-- Begin Data provided --

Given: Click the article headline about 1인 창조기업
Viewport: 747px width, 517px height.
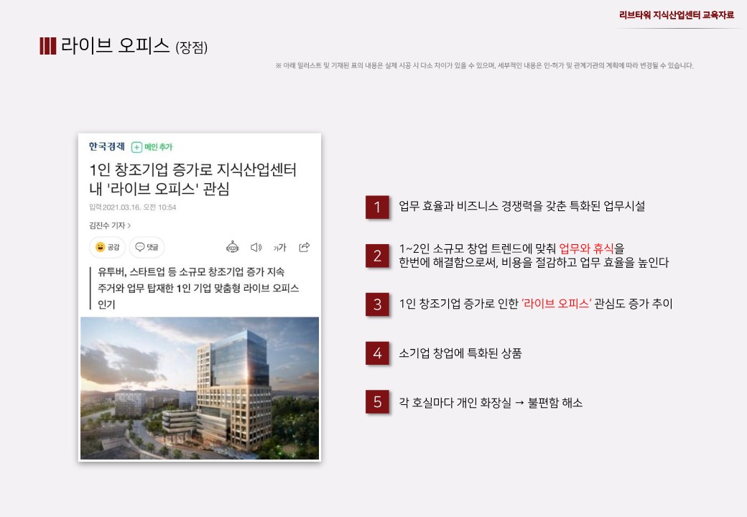Looking at the screenshot, I should [x=192, y=180].
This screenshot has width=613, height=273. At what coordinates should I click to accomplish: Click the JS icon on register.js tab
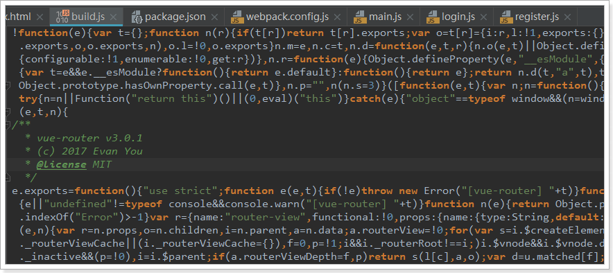[x=506, y=17]
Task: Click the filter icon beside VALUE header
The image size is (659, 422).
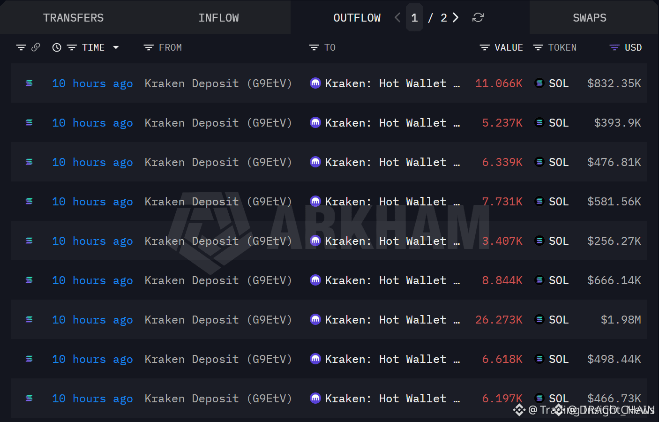Action: click(485, 47)
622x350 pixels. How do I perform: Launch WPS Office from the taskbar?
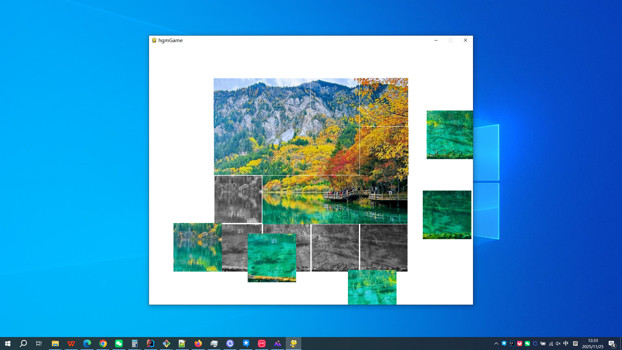(x=71, y=343)
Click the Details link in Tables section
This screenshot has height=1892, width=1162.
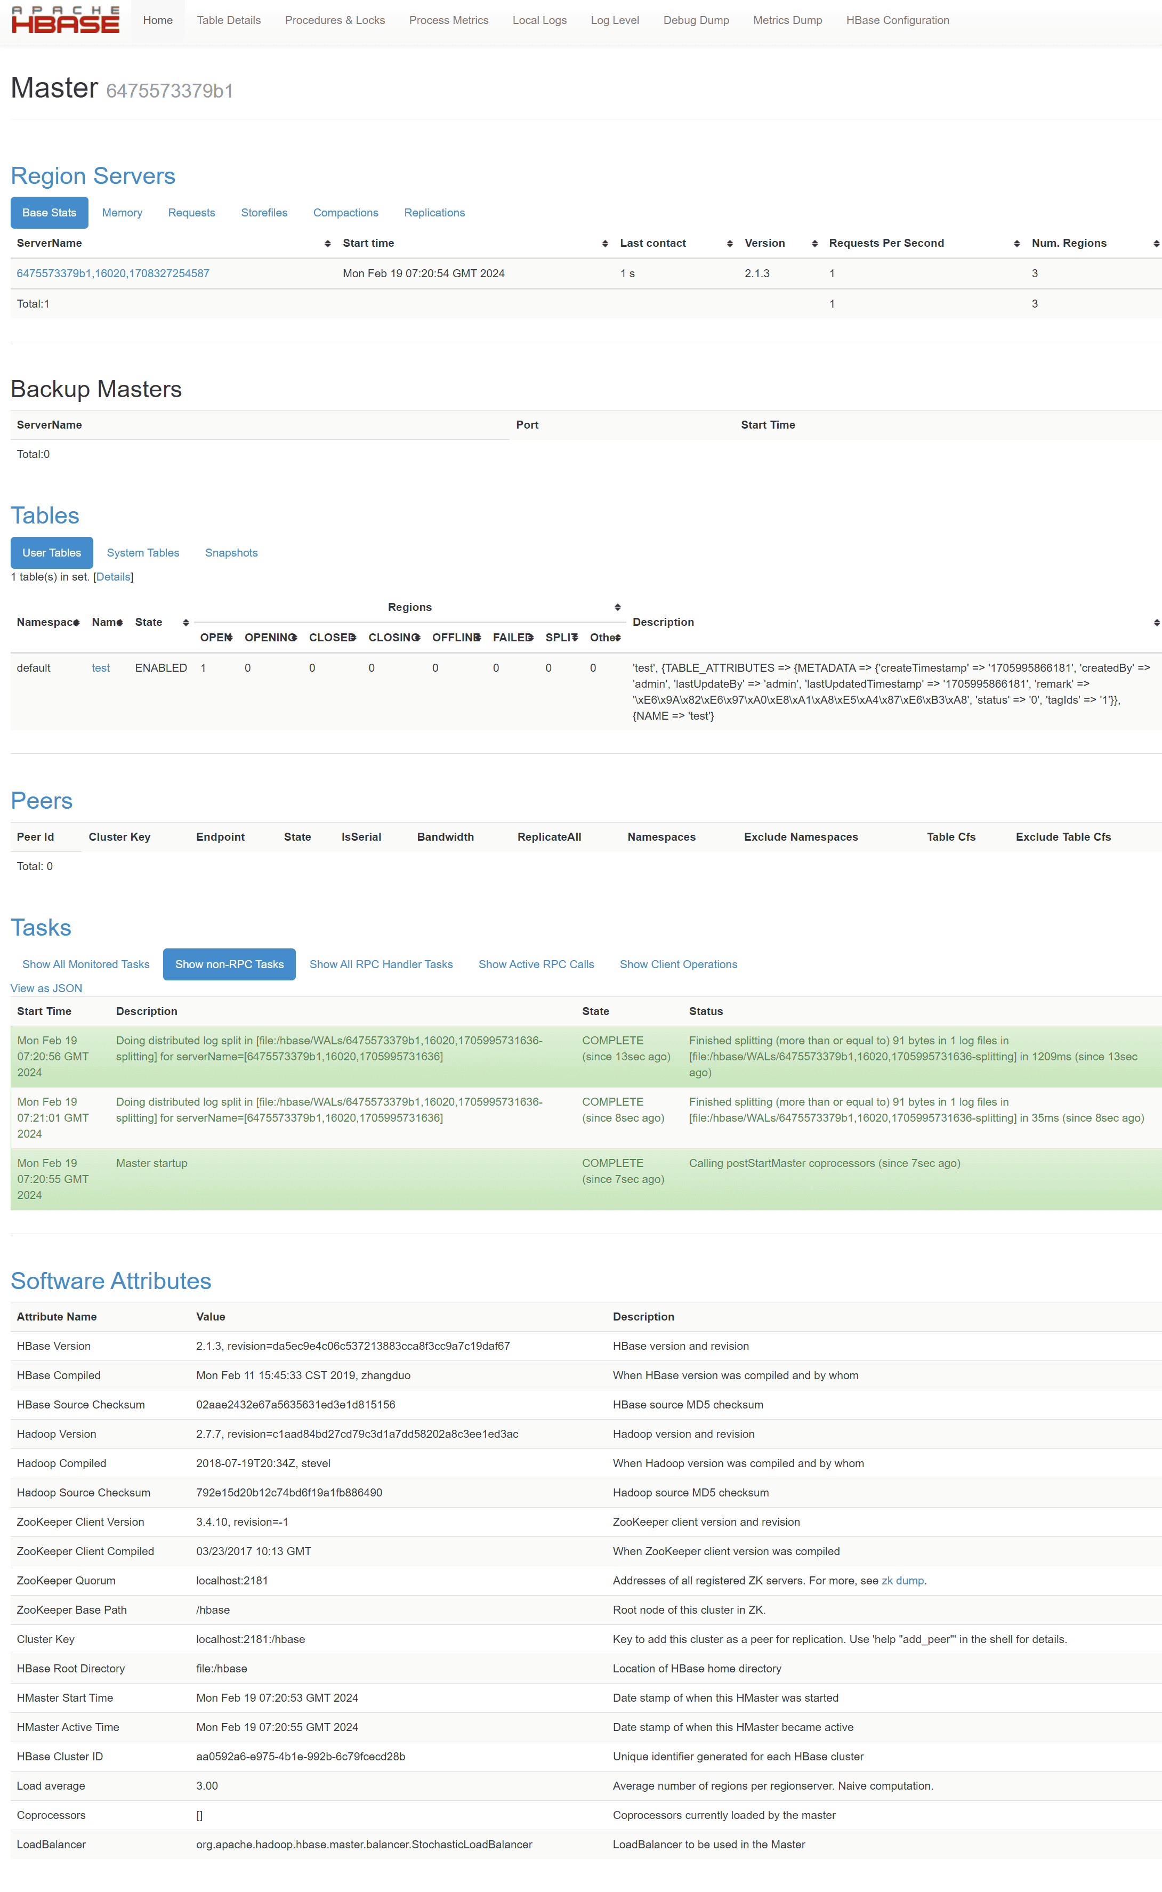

-- End Data provided --

▶ [Direction]
Switch "Details" to "Overview" in the listing lines starting at the one containing "Click the Details link in Tables section" and ending at the end of the listing. Leave everything else unchanged, and leave the pictures out.

▶ [Right answer]
Click the Overview link in Tables section
This screenshot has height=1892, width=1162.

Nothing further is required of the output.